TRECHO FORNECIDO:
18 de outubro. Ivry-sur-Seine é um subúrbio sem nada do visual parisiense. A arquitetura dos prédios públicos é a do brutalismo dos anos 1960, de inspiração soviética. Raros são os cafés e bistrôs. Os passageiros da linha sete do metrô são mais pobres que os da cinco.
É um bastião do PCF que elege prefeitos comunistas desde 1925. Fico a uma cuspida da rua Lénine, que até 1962 se chamava Staline. Contudo, o arrabalde foi desindustrializado, não é mais uma periferia operária. A maioria é descendente de africanos ou árabes.
19 de outubro. Os amigos não levam fé na França Insubmissa, a nova tentativa para reerguer a esquerda europeia, cujo último malogro foi o Podemos, na Espanha. Alain acha que o partido faz média com o integrismo islâmico. Natalie diz que seu líder, Jean-Luc Mélenchon, é muito personalista.
21 de outubro. A caminho da Côte d’Azur, faço escala em Vichy, capital da França pró-nazista por quatro anos, a partir de 1940. Foi dada aqui a ordem para mandar judeus para os campos de extermínio.
Sem um busto de Pétain que vige em Vichy o mito que, naqueles anos, a França estava em Londres, com De Gaulle. Das três palavras do lema de Pétain, duas estão no de Bolsonaro, que obedecia a Trump como o marechal a Hitler: “Trabalho, Pátria, Família”.
22 de outubro. As águas de Vichy são enaltecidas desde que Roma colonizou a Gália. Tomei a Célestins e até a Boussange, com seu buquê de ovo podre. Um folheto prometia cútis de pêssego e fígado zero quilômetro, mas deu chabu.
Na certa fiquei demais nas termas, cuja receita dizia o seguinte. Cozinhe o cidadão em banho-maria na piscina morna. Amoleça-o na sauna a vapor. Mergulhe suas pernas numa tina de água prestes a congelar. Doure-o na sauna seca. Açoite-o com ducha gélida até virar geleia. Sirva-o de roupão na espreguiçadeira.
24 de outubro. Cannes, cidade onde cobri um festival quando o cinema era mudo, continua com Ferraris estacionadas na Croisette. A língua do luxo oligárquico é a mesma, mas agora se escuta mais russo que árabe no Majestic, no Martinez e no Carlton.
No Carlton, aliás, entrevistei Lars von Trier, que debutava nas telas com “O Elemento do Crime”. Era um punk erudito: bebia cerveja no gargalo e discorria sem deslizes sobre Dante e Borges.
26 de outubro. Não há azul tão azul quanto o da baía dos Anjos, em Nice. Quando o horizonte do Mediterrâneo se mescla com o céu provençal do outono, a abóbada de luz se transmuta no índigo, no lápis-lazúli, no ponto de refração do espectro equidistante entre o azul-violeta e o azul-marinho —o azul da Côte d’Azur. Como o azul cerúleo de Nice é mudo, ecoemos Mallarmé: “O Anil! o Anil! o Anil! O Anil!”.

ENTRADAS EXIBIDAS:

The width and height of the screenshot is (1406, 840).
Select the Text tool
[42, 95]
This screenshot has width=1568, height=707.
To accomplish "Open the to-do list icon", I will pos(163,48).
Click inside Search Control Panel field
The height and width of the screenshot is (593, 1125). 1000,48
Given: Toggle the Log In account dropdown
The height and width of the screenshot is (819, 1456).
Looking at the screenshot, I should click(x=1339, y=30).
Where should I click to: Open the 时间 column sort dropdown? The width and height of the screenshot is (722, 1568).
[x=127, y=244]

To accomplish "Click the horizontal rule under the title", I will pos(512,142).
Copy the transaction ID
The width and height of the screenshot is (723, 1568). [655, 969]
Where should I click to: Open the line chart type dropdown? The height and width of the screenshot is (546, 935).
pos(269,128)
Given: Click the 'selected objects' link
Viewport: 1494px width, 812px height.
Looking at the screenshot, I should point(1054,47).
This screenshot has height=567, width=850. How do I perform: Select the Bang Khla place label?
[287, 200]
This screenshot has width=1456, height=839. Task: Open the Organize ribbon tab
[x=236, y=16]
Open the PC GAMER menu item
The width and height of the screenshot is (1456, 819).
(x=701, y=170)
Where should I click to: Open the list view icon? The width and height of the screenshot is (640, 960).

TAREFAS:
1 – No trecho fornecido, desde que ano Ivry-sur-Seine elege prefeitos comunistas?
2 – Extraia do trecho fornecido, sem nenhuma alteração, a passagem que começa em "Sem um busto" e vai até "roupão na espreguiçadeira.", incluindo essas palavras.

RESPOSTAS:
1 – Desde 1925.

2 –
Sem um busto de Pétain que vige em Vichy o mito que, naqueles anos, a França estava em Londres, com De Gaulle. Das três palavras do lema de Pétain, duas estão no de Bolsonaro, que obedecia a Trump como o marechal a Hitler: “Trabalho, Pátria, Família”.
22 de outubro. As águas de Vichy são enaltecidas desde que Roma colonizou a Gália. Tomei a Célestins e até a Boussange, com seu buquê de ovo podre. Um folheto prometia cútis de pêssego e fígado zero quilômetro, mas deu chabu.
Na certa fiquei demais nas termas, cuja receita dizia o seguinte. Cozinhe o cidadão em banho-maria na piscina morna. Amoleça-o na sauna a vapor. Mergulhe suas pernas numa tina de água prestes a congelar. Doure-o na sauna seca. Açoite-o com ducha gélida até virar geleia. Sirva-o de roupão na espreguiçadeira.